I just found out that some operations in my SharePoint application run quite slow when used on lists containing large amounts of listitems. In the particular case it was approximately 2,500 items in the list.
The result is: NEVER use this code construction to find an element by its ID:
oList = oWeb.Lists("LongList") 'gets the list object oItem = oList.Items.GetItemById(123) 'finds the element within the list in the list
You should rather use this one:
oList = oWeb.Lists("LongList") 'gets the list object oItem = oList.GetItemById(123) 'finds the element within the list in the list
The big mistake is that accessing the “Items” property of the SPList object
oList creates an SPQuery object in background to read all the items in particular list and then GetItemById() method of the SPListItemCollection (
oList.Items is a SPListItemCollection object) runs a loop, looking for an item with ID attribute set to the value
However, if you use the second code example the SPList ojbect
oList creates an SPQuery object in background to read only one object having ID attribute set to 123, i.e.:
<Where><Eq><FieldRef Name="ID"></FieldRef><Value Type="Integer">123<Value></Eq></Where>
and then returns the element it found.
The same applies to the DeleteItemById() method.
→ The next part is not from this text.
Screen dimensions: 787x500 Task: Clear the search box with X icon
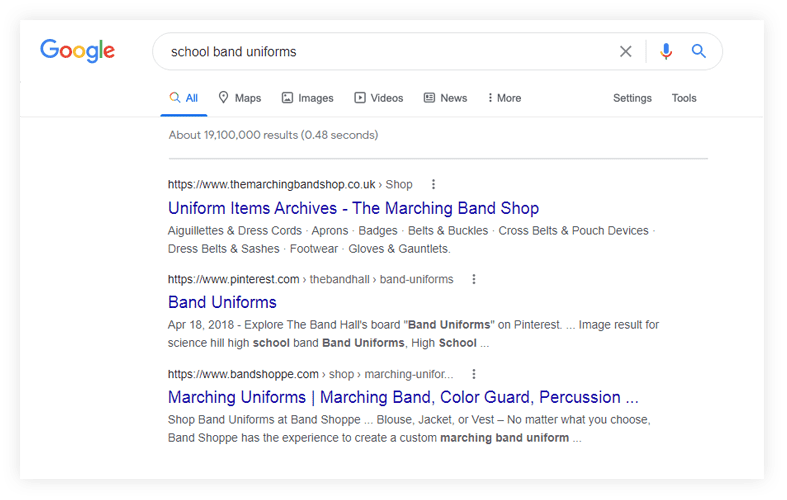pyautogui.click(x=626, y=52)
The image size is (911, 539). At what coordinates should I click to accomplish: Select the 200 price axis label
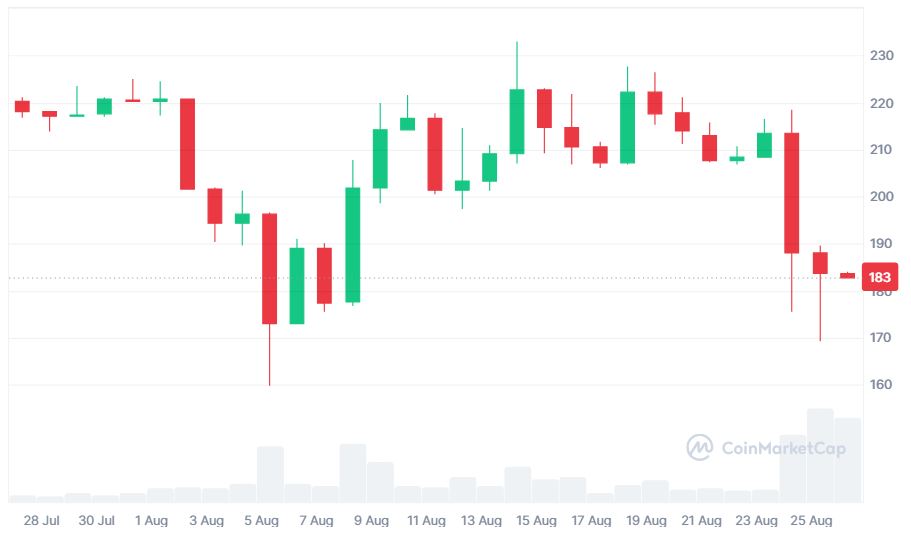pos(880,197)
I had to work around in a bit different manner:
'oList.Items.DeleteItemById(123) 'this was the original code oList.GetitemById(123).ListItems.DeleteItemById(123) 'this is the improved code
As you can see, the improved code first finds the list item by its ID, then accesses the
ListItems property (which is again SPListItemCollection) and executes a DeleteItemById() command on the particular collection where the size of the collection is 1.
A really difficult workaround was needed to fix the AddNewItem function where I had code like this:
Dim oNewItem as SPListItem oNewItem = oList.Items.Add()
Again, accessing the
Items attribute leads to reading all the items in the list. To avoid that, I created a SPQuery object that never returned any elements, then called
Add() method on the collection returned by the query.
'reads all items having id=0. Should return no rows oEmptyQuery.Query = "<Where><Eq><FieldRef Name='ID' />" & _ "<Value Type='Counter'>0</Value></Eq></Where>" oItemColl = oList.GetItems(oEmptyQuery) oNewSPItem = oItemColl.Add() 'adds an item to the empty list 'saves the new item and re-reads it from SharePoint oNewSPItem.Update() oNewSPItem = oList.GetItemById(oNewSPItem.ID)
The two last lines were needed because it seems that the field collection is not geting populated when a query returns no rows. However, my code didn’t seem to run nice without the last two rows.